Rezension zu Weibliche Ejakulation

Mitteilungen der Magnus-Hirschfeld-Gesellschaft 37-38/2007

Rezension von Marion Hulverscheidt

(Diese Rezension bezieht sich auf die erste Auflage des Titels; die angezeigte Version ist eine unveränderte Neuauflage.)


Sabine zur Nieden, Ärztin und Sexualtherapeutin, legt hier ihre Dissertation in einer Neuauflage vor. Das Thema ist delikat, wohl auch deshalb lohnt sich die Wiederherausgabe nach 10 Jahren, wobei sich am Text nichts Wesentliches geändert hat.

Das Buch beginnt mit einer Beschreibung der Anatomie und der Embryologie der Sexualorgane beider Geschlechter, der streng dem Prinzip der Homologie folgt und den Anspruch erhebt, die traditionell patriarchal geprägte Sichtweise auf die Anatomie der weiblichen Sexualorgane durch eine feministische, egalitäre Perspektive zu korrigieren. So beinhaltet diese Beschreibung auch eine Darstellung der weiblichen Prostata. Entgegen üblicher anatomischer Darstellungen trennt zur Nieden nicht zwischen Vagina und Klitoris, sie beschreibt die Vulva als funktionelle und anatomische Einheit.

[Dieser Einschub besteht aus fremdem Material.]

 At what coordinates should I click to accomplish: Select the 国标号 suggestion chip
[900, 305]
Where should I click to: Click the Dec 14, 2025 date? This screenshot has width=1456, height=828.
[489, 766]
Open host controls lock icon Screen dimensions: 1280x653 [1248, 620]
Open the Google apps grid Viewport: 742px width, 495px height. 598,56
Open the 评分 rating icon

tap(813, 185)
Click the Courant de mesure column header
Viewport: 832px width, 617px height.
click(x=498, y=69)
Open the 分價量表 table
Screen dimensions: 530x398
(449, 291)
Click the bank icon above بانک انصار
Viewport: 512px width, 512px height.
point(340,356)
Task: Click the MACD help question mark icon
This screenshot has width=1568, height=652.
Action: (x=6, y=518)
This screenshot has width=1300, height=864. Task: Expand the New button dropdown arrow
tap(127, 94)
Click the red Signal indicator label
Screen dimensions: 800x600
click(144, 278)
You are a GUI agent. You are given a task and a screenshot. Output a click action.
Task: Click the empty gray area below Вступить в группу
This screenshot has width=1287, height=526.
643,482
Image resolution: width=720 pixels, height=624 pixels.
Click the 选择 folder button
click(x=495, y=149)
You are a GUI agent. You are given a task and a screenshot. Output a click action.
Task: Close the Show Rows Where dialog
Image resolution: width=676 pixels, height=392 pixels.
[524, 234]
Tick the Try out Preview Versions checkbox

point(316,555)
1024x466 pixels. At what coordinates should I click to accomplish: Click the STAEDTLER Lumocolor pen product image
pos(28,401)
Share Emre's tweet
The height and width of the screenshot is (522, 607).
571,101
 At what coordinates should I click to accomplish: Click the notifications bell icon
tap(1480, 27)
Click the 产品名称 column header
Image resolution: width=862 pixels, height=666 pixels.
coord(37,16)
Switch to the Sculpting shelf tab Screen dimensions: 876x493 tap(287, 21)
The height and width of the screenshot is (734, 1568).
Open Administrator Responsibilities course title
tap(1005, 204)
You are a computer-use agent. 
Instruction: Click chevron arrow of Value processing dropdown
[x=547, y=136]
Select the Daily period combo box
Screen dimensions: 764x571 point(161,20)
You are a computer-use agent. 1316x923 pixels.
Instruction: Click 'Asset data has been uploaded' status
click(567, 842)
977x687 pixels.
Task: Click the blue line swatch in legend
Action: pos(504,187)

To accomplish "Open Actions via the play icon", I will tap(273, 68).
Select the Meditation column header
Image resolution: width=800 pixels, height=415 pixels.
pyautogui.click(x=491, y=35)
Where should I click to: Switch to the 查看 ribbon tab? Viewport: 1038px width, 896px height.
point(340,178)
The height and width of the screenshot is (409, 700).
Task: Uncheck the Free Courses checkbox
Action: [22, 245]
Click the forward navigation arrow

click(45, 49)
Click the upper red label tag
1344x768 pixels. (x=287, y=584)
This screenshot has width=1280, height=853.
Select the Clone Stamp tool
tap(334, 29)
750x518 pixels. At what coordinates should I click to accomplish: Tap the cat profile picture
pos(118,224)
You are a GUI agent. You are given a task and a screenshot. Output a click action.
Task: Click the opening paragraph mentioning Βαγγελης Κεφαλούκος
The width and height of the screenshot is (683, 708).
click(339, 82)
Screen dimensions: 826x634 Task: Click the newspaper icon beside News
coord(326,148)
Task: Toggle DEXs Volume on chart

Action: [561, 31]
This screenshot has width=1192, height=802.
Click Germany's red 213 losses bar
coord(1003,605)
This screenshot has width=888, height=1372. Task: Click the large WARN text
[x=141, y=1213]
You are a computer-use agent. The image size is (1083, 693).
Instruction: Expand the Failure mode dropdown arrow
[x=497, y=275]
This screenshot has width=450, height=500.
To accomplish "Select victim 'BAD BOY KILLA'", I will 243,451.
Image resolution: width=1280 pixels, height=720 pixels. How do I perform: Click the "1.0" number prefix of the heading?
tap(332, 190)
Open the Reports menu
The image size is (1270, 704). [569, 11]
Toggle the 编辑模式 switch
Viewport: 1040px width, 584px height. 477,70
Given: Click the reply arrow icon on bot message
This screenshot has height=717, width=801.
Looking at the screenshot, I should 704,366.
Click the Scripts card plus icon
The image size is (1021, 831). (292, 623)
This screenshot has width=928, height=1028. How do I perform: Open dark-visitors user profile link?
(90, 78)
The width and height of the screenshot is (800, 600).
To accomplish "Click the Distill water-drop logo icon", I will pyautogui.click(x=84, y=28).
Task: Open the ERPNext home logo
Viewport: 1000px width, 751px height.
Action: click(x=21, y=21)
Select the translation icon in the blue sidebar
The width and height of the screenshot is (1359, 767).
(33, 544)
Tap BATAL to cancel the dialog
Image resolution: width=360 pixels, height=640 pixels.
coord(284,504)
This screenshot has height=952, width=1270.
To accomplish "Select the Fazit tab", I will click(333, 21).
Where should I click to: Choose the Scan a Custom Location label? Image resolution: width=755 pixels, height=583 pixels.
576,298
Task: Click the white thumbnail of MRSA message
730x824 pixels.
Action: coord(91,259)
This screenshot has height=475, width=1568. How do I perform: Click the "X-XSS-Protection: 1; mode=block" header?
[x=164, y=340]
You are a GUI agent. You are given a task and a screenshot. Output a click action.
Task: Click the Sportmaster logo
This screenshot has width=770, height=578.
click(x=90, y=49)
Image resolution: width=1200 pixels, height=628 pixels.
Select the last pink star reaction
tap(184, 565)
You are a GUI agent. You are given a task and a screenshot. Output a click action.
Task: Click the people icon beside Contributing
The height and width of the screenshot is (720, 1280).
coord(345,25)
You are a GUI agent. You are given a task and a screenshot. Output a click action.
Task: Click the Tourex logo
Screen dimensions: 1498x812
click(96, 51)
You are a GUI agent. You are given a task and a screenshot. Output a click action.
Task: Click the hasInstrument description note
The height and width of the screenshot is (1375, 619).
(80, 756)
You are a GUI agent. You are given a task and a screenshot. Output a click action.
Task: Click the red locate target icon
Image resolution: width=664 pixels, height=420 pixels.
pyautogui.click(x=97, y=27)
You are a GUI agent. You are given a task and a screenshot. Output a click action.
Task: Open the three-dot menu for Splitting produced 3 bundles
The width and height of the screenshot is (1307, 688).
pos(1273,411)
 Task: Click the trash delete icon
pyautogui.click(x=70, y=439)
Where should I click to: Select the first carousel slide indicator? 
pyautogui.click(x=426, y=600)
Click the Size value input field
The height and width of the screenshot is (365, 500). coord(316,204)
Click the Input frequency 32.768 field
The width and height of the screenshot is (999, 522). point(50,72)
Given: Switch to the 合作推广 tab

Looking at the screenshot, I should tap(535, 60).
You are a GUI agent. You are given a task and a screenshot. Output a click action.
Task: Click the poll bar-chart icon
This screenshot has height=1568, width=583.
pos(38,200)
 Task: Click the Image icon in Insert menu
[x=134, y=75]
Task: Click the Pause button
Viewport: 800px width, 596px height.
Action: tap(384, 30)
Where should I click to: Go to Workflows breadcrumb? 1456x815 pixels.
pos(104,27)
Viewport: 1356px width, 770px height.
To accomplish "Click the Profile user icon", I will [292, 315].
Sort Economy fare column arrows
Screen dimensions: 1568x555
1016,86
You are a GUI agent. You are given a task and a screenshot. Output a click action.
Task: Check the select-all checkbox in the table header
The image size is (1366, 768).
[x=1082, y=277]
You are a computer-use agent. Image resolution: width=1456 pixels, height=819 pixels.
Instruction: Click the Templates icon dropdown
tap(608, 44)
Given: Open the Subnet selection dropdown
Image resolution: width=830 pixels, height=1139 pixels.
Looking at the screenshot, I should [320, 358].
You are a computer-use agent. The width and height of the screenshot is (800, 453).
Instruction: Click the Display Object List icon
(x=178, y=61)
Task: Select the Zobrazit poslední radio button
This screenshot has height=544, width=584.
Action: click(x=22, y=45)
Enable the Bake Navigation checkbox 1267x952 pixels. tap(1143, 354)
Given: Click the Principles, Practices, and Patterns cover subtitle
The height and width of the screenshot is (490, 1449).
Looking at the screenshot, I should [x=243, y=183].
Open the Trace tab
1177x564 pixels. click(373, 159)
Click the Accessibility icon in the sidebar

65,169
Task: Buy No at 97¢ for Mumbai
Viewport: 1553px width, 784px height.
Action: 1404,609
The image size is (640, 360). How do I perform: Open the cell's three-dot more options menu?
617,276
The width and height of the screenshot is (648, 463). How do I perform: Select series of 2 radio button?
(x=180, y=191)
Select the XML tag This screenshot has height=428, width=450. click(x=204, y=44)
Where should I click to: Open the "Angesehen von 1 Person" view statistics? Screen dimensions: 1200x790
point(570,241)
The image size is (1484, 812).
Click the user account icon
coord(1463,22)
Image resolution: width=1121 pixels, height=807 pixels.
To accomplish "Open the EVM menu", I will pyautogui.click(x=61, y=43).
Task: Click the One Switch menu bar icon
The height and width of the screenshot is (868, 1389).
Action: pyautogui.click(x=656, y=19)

Die Ejakulation wird ausführlich sowohl beim Mann als auch bei der Frau beschrieben, ergänzt durch einen historischen Parforceritt über den Forschungsgegenstand. Auch die Störungen, sowohl die physischen als auch die psychischen, der männlichen Ejakulation werden dargestellt. Ausführlich wird die historische Kontroverse um den vaginalen und klitoralen Orgasmus dargestellt. Hauptteil der Dissertation ist eine empirische Untersuchung, die aus einem Fragebogen zur weiblichen Ejakulation bestand. Im Fazit stellt zur Nieden fest, daß einen mit der orgastischen Exzitation korrelierenden Flüssigkeitserguß signifikant häufiger diejenigen Frauen feststellten, die von der Existenz einer weiblichen Ejakulation wußten. Im befragten Kollektiv waren dies in einem signifikant höheren Grade lesbische Frauen. Zur Nieden führt dies jedoch nicht nur auf das breitere Wissen um die weibliche Sexualität zurück, sondern auch auf die Tatsache, daß der Flüssigkeitserguß »in der Homosexualität viel eindeutiger und unverwechselbarer zu beobachten ist« (S. 121). Die spannende Frage, ob es sich bei der weiblichen Ejakulation um ein Phänomen der geschulten Wahrnehmung handelt, wird nicht beantwortet, hier wird ein real existierender und kein phänomenologisch postulierter Forschungsgegenstand bearbeitet.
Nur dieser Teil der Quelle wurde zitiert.